Items from a data source
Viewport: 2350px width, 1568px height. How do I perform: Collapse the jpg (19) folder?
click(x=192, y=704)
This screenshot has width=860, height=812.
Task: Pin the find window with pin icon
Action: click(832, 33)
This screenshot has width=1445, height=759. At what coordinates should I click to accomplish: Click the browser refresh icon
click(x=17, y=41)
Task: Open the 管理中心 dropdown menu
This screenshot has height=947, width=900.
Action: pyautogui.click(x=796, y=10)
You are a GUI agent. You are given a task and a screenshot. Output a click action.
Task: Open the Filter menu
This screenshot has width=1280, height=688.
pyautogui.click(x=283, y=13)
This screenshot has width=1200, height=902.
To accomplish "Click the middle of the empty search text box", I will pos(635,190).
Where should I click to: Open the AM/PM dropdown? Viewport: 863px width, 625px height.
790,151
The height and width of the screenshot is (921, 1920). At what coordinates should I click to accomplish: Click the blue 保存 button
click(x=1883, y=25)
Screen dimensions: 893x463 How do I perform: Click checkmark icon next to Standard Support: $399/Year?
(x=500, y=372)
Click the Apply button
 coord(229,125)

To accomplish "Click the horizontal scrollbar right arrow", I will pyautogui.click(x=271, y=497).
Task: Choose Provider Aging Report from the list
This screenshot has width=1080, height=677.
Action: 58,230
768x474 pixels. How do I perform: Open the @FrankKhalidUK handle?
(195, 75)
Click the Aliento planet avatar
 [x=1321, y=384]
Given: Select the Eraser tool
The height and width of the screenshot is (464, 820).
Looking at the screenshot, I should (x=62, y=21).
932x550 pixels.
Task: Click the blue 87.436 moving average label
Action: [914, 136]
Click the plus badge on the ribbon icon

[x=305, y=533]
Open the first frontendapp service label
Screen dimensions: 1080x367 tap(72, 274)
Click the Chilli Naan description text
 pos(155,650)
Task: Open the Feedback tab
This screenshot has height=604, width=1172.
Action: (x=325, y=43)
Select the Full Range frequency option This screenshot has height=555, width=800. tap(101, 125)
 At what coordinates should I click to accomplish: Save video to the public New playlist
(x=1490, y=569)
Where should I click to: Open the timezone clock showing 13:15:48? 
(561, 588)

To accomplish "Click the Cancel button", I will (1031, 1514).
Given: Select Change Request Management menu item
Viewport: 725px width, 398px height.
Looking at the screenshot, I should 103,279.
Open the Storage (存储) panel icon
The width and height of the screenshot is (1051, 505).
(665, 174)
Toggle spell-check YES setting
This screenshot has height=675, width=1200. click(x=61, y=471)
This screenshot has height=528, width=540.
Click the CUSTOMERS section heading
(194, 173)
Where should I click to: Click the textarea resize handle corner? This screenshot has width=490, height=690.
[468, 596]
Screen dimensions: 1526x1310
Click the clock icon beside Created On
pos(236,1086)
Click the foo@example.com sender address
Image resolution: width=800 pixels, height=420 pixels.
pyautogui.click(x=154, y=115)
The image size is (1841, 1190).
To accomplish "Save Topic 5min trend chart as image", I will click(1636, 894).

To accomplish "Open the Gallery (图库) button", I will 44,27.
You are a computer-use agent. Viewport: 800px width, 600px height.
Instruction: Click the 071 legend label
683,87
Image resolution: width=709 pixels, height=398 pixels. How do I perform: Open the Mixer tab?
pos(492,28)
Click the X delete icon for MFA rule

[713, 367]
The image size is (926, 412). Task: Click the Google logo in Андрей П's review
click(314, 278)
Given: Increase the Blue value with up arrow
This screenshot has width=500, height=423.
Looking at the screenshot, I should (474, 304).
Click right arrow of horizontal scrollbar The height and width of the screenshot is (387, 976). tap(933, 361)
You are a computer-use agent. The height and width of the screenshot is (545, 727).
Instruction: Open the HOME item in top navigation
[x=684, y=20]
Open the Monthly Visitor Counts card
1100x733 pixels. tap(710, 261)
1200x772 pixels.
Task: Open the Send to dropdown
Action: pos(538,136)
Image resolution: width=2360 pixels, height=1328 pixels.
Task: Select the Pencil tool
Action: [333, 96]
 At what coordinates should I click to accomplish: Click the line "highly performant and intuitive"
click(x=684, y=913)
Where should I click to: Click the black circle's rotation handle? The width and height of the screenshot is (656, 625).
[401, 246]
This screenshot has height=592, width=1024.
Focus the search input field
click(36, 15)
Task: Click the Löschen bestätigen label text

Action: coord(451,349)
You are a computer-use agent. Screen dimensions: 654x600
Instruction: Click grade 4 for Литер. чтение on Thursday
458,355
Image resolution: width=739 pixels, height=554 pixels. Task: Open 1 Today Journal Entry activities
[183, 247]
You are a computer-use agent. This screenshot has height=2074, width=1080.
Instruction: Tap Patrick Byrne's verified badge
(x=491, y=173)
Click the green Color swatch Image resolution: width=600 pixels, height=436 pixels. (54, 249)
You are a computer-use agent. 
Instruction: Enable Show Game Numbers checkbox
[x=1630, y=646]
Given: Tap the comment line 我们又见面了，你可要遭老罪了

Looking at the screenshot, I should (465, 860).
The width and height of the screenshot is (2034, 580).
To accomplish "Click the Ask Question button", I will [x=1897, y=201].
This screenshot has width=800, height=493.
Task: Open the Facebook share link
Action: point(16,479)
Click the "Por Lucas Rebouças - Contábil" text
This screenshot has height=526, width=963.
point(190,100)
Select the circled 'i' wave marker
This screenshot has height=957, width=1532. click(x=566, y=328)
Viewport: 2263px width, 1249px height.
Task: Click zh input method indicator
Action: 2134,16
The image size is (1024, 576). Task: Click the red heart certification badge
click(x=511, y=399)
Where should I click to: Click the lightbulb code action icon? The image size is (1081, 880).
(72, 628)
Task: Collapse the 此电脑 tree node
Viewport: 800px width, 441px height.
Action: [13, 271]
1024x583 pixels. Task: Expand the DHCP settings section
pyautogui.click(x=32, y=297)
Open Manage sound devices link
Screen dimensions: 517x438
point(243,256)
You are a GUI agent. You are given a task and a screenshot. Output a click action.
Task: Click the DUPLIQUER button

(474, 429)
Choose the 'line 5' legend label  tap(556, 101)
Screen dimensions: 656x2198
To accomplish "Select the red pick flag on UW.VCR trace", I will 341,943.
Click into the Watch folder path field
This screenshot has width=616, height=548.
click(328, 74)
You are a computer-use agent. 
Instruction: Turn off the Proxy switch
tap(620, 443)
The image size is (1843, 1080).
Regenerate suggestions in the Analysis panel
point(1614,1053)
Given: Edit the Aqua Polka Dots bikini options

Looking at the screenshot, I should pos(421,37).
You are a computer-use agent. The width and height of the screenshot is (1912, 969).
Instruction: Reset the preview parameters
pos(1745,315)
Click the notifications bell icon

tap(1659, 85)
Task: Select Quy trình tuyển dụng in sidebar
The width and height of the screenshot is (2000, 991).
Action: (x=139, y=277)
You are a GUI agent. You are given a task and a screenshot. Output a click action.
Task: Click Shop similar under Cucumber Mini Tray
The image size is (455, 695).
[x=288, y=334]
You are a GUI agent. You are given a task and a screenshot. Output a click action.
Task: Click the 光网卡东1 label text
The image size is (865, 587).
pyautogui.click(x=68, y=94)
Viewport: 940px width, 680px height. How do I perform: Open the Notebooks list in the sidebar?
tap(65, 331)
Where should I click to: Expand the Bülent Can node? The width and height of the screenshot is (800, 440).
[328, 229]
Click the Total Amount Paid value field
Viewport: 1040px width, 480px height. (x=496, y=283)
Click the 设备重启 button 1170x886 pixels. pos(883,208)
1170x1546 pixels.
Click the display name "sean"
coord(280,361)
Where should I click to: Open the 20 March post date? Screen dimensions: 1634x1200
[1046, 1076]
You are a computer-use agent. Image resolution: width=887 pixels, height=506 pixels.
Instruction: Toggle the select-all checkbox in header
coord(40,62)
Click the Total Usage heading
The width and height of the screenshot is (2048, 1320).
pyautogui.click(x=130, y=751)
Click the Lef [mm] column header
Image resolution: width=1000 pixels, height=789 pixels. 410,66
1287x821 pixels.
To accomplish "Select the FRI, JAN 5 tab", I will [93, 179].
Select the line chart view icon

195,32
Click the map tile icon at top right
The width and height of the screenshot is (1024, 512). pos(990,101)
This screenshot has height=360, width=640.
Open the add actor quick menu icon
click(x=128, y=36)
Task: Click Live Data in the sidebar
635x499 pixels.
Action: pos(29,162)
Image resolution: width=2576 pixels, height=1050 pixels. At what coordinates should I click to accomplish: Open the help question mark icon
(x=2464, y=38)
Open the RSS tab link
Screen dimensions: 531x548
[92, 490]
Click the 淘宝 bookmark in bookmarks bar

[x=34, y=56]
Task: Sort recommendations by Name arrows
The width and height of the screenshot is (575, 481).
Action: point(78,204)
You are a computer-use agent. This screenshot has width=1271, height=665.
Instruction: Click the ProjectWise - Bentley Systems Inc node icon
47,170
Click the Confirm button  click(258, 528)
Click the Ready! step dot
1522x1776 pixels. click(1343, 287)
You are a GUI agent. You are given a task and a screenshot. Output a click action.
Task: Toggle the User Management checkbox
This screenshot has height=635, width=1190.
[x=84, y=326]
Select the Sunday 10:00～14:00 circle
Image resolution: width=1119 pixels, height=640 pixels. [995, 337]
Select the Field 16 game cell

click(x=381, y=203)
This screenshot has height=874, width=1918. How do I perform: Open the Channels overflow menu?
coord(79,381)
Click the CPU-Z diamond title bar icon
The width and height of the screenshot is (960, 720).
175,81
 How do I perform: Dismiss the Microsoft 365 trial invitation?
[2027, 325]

What is needed: Edit the records from the line containing "Click the green" down to the line containing "point(190,100)" by replacing "checkbox" with "check box". Give back only those lines, with nothing else altered.

Solution to this task:
Click the green Color swatch Image resolution: width=600 pixels, height=436 pixels. (54, 249)
You are a computer-use agent. 
Instruction: Enable Show Game Numbers check box
[x=1630, y=646]
Given: Tap the comment line 我们又见面了，你可要遭老罪了

Looking at the screenshot, I should (465, 860).
The width and height of the screenshot is (2034, 580).
To accomplish "Click the Ask Question button", I will [x=1897, y=201].
This screenshot has width=800, height=493.
Task: Open the Facebook share link
Action: point(16,479)
Click the "Por Lucas Rebouças - Contábil" text
This screenshot has height=526, width=963.
point(190,100)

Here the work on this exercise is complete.